- _Your assignment_
Please return the lines below verbatim, beginning at the one that has "Screen dimensions: 500x500" and stopping after the one that has "Task: Click the Ativo", and add no other lines.

====== Data listing

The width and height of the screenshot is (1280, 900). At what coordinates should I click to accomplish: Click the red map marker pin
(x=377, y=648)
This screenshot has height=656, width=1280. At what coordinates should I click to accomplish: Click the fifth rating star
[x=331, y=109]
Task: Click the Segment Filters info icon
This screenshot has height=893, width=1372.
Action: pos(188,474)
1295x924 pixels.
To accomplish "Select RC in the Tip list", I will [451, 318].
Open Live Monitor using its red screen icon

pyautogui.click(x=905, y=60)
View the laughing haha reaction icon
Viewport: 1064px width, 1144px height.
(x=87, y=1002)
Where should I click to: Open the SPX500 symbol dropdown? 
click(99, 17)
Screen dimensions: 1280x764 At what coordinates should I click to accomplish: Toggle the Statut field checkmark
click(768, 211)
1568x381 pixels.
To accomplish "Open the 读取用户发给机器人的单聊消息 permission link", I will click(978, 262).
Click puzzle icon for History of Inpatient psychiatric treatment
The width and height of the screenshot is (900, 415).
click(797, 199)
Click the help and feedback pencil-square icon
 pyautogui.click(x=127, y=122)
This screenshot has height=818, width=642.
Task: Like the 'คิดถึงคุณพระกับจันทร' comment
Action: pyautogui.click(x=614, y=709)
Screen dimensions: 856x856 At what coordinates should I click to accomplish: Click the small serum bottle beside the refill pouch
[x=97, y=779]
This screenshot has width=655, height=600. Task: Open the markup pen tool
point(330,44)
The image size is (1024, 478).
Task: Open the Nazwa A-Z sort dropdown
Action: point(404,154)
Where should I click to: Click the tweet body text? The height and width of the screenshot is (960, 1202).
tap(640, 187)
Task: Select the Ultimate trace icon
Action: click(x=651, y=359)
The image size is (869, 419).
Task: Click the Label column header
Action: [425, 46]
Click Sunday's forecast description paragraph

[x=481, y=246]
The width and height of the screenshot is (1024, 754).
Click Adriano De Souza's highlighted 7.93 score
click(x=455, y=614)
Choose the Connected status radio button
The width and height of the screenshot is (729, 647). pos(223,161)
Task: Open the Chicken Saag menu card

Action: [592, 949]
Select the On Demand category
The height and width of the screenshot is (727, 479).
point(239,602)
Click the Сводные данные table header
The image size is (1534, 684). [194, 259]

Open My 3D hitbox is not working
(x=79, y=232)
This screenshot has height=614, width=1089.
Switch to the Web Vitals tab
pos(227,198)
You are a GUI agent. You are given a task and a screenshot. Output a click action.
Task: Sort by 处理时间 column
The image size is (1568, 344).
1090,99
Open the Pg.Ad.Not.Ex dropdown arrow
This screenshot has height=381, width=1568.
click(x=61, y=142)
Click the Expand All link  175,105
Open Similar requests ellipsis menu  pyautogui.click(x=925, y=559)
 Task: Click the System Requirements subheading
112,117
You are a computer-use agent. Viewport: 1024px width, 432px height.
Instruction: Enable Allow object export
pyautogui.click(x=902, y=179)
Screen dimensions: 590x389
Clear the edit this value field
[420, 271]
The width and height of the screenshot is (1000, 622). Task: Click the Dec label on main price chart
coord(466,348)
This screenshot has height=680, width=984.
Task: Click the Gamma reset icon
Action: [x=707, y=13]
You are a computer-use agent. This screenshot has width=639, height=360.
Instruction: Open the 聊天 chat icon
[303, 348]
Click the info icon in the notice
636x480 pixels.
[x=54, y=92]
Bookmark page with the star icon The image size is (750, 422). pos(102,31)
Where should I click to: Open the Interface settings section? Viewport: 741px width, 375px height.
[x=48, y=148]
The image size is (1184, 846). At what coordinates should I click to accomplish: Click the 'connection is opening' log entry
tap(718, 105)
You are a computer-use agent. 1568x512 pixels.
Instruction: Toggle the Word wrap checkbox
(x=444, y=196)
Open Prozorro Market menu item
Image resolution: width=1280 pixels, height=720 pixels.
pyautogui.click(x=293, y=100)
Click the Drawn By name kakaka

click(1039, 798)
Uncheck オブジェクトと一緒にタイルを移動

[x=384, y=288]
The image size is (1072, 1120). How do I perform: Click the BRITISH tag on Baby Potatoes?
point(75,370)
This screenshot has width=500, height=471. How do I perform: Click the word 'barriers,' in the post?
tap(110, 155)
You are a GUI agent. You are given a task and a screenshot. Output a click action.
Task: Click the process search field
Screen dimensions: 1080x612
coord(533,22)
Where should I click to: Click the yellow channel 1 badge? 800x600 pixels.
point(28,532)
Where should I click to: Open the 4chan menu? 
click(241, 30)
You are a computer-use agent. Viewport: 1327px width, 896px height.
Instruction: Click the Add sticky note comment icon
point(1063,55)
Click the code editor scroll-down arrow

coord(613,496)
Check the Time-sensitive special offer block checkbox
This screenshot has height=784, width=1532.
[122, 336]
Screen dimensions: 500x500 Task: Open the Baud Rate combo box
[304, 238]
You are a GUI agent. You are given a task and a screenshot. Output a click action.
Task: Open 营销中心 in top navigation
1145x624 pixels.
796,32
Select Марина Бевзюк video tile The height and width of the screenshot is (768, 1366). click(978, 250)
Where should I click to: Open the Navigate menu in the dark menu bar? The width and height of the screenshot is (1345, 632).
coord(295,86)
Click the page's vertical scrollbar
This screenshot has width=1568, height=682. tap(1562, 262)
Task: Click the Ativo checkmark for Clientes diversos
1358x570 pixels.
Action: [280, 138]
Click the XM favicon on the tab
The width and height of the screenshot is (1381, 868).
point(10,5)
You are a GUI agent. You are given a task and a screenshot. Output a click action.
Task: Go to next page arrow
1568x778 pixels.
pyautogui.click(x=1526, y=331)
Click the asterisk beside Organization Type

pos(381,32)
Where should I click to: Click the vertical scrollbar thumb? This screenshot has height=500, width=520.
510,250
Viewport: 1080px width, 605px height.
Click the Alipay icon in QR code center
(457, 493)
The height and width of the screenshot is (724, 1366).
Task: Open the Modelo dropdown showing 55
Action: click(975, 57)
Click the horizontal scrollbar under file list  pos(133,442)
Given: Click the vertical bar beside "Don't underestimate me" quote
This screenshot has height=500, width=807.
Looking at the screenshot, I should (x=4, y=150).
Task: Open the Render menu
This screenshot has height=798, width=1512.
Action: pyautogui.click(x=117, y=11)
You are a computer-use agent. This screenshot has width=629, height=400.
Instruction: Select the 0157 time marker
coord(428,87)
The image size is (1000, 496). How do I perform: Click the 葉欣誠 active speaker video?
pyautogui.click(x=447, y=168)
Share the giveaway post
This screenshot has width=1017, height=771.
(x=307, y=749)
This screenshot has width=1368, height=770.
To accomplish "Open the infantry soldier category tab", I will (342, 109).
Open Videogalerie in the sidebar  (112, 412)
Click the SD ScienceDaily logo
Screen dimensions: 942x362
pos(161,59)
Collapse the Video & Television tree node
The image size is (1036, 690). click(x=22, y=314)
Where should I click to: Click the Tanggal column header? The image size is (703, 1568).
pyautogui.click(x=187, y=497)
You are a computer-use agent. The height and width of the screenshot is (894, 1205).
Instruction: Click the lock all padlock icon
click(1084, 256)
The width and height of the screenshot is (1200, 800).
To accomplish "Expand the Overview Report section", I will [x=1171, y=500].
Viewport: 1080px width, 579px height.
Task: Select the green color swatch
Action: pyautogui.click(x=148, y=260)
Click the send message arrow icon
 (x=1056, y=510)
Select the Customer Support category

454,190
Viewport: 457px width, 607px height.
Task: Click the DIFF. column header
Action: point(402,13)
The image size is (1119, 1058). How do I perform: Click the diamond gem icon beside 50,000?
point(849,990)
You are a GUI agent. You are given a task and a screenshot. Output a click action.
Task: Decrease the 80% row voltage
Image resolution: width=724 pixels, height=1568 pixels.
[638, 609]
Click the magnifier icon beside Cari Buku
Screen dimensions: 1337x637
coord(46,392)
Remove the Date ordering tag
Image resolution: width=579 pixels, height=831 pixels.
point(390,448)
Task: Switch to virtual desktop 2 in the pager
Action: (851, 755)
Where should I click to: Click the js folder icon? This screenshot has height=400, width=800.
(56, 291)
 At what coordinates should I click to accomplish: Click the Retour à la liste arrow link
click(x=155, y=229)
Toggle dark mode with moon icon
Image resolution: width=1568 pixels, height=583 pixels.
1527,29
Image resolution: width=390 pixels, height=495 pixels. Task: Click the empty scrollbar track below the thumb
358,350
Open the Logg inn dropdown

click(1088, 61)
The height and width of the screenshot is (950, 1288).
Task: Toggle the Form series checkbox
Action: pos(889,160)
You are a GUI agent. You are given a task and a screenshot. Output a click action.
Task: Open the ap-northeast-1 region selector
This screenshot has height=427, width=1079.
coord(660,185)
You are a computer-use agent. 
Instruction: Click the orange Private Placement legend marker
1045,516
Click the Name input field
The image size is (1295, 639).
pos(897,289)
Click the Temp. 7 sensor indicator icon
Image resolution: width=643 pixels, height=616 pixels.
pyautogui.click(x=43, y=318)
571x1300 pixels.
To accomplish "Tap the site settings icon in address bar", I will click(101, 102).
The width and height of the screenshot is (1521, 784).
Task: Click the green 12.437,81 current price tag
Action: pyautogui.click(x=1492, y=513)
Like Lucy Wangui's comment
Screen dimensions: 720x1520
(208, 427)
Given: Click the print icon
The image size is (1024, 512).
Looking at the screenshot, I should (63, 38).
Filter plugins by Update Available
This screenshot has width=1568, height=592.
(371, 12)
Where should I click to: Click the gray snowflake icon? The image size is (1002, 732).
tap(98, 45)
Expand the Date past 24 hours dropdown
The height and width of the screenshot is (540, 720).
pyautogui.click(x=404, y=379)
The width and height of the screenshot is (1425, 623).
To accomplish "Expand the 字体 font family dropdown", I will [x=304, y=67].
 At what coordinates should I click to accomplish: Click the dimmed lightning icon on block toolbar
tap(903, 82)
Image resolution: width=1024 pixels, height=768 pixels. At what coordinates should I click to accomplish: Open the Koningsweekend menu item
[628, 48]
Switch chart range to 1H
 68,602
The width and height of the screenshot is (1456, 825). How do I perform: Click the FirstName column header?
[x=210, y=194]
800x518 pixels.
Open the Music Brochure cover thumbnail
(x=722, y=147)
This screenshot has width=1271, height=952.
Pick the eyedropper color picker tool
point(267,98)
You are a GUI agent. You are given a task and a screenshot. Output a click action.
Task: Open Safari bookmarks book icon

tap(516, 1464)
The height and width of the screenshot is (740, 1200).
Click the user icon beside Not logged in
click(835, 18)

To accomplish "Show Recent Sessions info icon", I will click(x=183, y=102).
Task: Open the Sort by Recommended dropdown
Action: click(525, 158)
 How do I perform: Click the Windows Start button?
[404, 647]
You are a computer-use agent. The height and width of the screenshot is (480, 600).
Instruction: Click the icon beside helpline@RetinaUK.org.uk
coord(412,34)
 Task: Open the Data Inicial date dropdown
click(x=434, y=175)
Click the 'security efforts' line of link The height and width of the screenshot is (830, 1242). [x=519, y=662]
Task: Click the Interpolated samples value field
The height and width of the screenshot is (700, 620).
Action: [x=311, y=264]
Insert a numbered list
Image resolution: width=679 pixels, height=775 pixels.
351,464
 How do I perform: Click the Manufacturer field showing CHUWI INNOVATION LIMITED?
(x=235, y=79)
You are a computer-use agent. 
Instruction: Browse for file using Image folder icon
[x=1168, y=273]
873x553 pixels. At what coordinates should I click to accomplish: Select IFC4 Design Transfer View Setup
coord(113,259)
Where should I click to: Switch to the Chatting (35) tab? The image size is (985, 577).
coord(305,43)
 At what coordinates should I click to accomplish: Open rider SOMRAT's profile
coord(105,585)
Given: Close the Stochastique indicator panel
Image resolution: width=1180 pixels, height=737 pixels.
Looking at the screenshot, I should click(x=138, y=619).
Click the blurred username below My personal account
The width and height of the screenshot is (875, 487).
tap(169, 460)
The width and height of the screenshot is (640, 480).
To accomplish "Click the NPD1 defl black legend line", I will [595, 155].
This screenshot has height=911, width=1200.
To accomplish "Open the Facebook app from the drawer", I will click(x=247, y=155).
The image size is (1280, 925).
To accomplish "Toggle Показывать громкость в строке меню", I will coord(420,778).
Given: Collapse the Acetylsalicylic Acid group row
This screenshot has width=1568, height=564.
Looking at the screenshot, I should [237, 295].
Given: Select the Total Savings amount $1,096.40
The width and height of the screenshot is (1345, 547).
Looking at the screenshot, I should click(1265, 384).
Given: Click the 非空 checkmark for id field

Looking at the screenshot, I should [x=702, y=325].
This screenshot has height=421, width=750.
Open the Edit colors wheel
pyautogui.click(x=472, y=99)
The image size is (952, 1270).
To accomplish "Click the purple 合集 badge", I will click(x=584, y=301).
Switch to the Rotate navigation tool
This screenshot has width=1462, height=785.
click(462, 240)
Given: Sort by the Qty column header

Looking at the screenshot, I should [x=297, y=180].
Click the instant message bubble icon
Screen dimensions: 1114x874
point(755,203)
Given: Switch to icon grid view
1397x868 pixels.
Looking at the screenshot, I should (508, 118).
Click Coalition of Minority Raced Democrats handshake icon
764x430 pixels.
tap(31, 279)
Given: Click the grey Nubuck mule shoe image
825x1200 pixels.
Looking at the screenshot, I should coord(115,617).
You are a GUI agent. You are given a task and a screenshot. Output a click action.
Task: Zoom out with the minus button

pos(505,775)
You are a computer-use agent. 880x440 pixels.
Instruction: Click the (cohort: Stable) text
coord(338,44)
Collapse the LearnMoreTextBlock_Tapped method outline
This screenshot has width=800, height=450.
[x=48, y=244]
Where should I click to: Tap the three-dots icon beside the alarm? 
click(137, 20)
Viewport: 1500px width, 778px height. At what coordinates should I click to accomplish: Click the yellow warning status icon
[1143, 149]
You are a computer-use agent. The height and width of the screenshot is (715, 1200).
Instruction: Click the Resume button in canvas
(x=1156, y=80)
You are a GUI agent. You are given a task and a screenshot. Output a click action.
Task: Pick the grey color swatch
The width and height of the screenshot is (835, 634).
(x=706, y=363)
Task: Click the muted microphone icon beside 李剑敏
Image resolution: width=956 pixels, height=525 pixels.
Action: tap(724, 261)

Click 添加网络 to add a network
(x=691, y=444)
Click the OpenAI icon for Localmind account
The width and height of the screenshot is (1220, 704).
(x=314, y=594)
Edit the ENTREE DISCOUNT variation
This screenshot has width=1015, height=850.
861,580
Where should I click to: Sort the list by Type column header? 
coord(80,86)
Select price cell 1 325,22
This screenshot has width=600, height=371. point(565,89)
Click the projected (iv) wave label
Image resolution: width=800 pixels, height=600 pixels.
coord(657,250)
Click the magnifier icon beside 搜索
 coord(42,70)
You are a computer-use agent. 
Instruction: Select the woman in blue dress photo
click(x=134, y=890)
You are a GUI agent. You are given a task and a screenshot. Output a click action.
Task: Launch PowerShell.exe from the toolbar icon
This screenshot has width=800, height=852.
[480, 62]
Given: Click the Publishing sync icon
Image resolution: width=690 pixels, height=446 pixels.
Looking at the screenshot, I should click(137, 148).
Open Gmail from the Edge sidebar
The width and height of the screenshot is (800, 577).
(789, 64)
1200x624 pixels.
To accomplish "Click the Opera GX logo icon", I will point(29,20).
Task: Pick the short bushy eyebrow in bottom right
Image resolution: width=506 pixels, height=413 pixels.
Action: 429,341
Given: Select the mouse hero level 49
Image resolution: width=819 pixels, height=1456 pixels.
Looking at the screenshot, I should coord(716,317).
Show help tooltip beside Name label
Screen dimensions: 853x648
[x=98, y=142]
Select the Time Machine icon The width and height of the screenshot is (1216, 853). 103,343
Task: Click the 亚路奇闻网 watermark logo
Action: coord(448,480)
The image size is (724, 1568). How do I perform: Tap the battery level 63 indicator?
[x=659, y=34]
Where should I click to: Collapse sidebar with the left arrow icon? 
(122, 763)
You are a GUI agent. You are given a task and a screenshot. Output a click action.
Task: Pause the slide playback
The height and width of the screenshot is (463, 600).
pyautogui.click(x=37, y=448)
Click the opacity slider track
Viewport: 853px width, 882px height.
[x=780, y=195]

============

- _Answer box_
Screen dimensions: 500x500 Task: Open the Baud Rate combo box
[304, 238]
You are a GUI agent. You are given a task and a screenshot. Output a click action.
Task: Open 营销中心 in top navigation
1145x624 pixels.
796,32
Select Марина Бевзюк video tile The height and width of the screenshot is (768, 1366). click(978, 250)
Where should I click to: Open the Navigate menu in the dark menu bar? The width and height of the screenshot is (1345, 632).
coord(295,86)
Click the page's vertical scrollbar
This screenshot has width=1568, height=682. tap(1562, 262)
Task: Click the Ativo checkmark for Clientes diversos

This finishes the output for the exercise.